*** Begin section ***

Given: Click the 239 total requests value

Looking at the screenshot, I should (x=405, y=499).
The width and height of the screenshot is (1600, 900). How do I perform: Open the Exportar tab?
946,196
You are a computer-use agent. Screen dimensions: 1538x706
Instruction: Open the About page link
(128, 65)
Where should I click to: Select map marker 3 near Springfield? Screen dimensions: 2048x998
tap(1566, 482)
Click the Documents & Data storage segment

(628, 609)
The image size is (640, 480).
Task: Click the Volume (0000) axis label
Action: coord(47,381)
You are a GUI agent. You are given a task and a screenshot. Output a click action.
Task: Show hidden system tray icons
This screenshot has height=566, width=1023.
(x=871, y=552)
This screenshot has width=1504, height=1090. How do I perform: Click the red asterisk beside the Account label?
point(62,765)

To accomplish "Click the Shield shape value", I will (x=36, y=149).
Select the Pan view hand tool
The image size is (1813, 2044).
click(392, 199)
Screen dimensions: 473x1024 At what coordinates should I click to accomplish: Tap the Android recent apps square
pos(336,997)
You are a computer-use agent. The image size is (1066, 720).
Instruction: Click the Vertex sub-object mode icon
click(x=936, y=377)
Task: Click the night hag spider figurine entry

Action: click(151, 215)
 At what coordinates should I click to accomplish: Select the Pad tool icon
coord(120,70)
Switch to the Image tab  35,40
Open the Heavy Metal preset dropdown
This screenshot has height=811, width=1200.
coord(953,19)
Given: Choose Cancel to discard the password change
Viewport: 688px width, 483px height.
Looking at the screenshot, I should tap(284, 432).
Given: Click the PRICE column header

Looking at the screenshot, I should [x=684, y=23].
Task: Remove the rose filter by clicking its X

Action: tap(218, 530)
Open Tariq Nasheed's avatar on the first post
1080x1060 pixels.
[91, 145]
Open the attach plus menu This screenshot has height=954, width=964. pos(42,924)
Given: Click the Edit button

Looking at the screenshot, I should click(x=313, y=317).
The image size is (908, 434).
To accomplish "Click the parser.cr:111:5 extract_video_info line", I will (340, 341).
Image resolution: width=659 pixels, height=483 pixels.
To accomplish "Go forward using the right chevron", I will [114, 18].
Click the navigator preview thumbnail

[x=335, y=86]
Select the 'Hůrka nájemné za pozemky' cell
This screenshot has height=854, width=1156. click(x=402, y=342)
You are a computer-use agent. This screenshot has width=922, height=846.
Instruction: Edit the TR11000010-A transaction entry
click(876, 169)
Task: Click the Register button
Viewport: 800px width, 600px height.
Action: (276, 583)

*** End section ***

Task to complete:
Please retype exactly, and only, the lines starting at the one that contains "Instruction: Edit the" and ending with the last line of the material.

Your response:
Instruction: Edit the TR11000010-A transaction entry
click(876, 169)
Task: Click the Register button
Viewport: 800px width, 600px height.
Action: (276, 583)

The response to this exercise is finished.